The company claims that an early version of Grok-2, tested under the name "sus-column-r," outperformed Anthropic's Claude 3.5 Sonnet and OpenAI's GPT-4-Turbo on the LMSYS leaderboard. The LMSYS leaderboard ranks models based on random anonymous one-on-one "battles" between large language models using the ELO rating system.

Sus-column-r (early version of Grok 2) is now public, and with over 12,000 community votes, it ranked 3rd on the overall leaderboard, on par with GPT-4o. It ranked 2nd in coding, 4th in difficult prompts, and 2nd in mathematics.

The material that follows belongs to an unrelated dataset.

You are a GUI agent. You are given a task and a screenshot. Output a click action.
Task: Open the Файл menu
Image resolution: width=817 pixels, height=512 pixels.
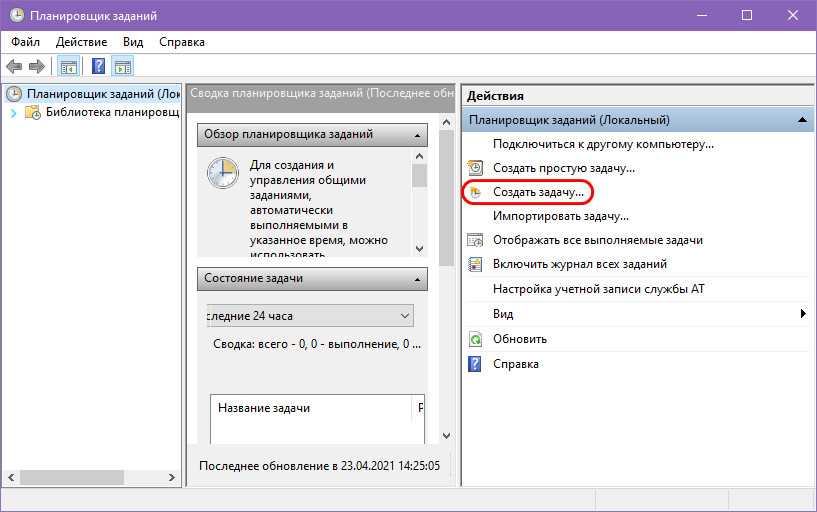26,42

xAI also tested Grok's interaction with new models through an AI tutor system. Grok-2 focused on evaluating the model's abilities in two key areas: following instructions and providing accurate, truthful information. Grok-2 showed significant improvements in reasoning about retrieved content and tool use, such as correctly identifying missing information, reasoning through event sequences, and discarding irrelevant posts.

Additionally, xAI evaluated the Grok-2 model through a series of academic benchmarks, including reasoning, reading comprehension, mathematics, science, and coding. The company stated, "Performance in areas such as graduate-level scientific knowledge, common sense, and math competition problems is comparable to other cutting-edge models."

Musk is deeply integrating xAI with his acquired social media platform "X" - Grok-2 and Grok-2mini will support X's enhanced search functionality, in-depth understanding of posts, and improved reply functions, despite previous opposition to xAI's use of X user data for training.

A major highlight of this update is that the Grok-2 model can generate images on X, using the recently popular Flux.1 model, although currently limited to Premium and Premium+ users on X.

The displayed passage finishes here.